### SUPPLIED ENTRIES
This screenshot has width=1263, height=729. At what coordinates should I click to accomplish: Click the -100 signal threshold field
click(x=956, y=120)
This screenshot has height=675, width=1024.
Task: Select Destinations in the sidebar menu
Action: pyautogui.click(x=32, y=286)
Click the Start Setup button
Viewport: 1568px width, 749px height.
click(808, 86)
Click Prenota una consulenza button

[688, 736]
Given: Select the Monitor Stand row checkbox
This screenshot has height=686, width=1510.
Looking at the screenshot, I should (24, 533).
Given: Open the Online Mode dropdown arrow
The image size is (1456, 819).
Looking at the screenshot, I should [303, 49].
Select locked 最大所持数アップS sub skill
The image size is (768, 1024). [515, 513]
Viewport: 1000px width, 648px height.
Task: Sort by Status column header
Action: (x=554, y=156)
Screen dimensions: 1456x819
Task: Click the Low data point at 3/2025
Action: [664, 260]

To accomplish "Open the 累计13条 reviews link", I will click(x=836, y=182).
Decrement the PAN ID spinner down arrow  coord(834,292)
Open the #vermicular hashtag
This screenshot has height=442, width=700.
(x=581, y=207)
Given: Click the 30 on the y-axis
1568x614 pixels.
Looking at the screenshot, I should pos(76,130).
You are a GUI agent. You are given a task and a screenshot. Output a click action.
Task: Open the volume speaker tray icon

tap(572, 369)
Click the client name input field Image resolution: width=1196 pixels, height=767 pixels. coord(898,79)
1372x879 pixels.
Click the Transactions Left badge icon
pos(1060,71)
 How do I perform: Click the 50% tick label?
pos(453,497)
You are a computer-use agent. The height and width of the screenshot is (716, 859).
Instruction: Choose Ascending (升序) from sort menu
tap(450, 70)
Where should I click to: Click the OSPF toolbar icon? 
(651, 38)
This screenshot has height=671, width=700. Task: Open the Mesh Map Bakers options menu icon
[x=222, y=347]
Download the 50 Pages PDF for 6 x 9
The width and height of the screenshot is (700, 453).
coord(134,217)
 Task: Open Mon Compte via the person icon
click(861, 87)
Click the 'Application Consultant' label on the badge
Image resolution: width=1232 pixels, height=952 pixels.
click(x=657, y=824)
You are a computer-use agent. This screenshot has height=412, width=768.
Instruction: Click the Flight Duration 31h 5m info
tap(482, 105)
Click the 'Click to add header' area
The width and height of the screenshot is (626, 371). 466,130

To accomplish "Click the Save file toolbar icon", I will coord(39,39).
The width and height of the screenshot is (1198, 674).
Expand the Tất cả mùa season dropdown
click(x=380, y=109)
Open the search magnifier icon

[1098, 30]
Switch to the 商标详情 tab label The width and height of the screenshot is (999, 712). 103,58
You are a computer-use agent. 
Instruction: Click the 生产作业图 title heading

### PROBLEM TO SOLVE
Reproduce the data word for word, everything from its first line down to the line containing "will click(x=836, y=182).", with that line included.

### EXERCISE OUTPUT
This screenshot has width=1263, height=729. At what coordinates should I click to accomplish: Click the -100 signal threshold field
click(x=956, y=120)
This screenshot has height=675, width=1024.
Task: Select Destinations in the sidebar menu
Action: pyautogui.click(x=32, y=286)
Click the Start Setup button
Viewport: 1568px width, 749px height.
click(808, 86)
Click Prenota una consulenza button

[688, 736]
Given: Select the Monitor Stand row checkbox
This screenshot has height=686, width=1510.
Looking at the screenshot, I should (24, 533).
Given: Open the Online Mode dropdown arrow
The image size is (1456, 819).
Looking at the screenshot, I should [303, 49].
Select locked 最大所持数アップS sub skill
The image size is (768, 1024). [515, 513]
Viewport: 1000px width, 648px height.
Task: Sort by Status column header
Action: (x=554, y=156)
Screen dimensions: 1456x819
Task: Click the Low data point at 3/2025
Action: [664, 260]

To accomplish "Open the 累计13条 reviews link", I will click(x=836, y=182).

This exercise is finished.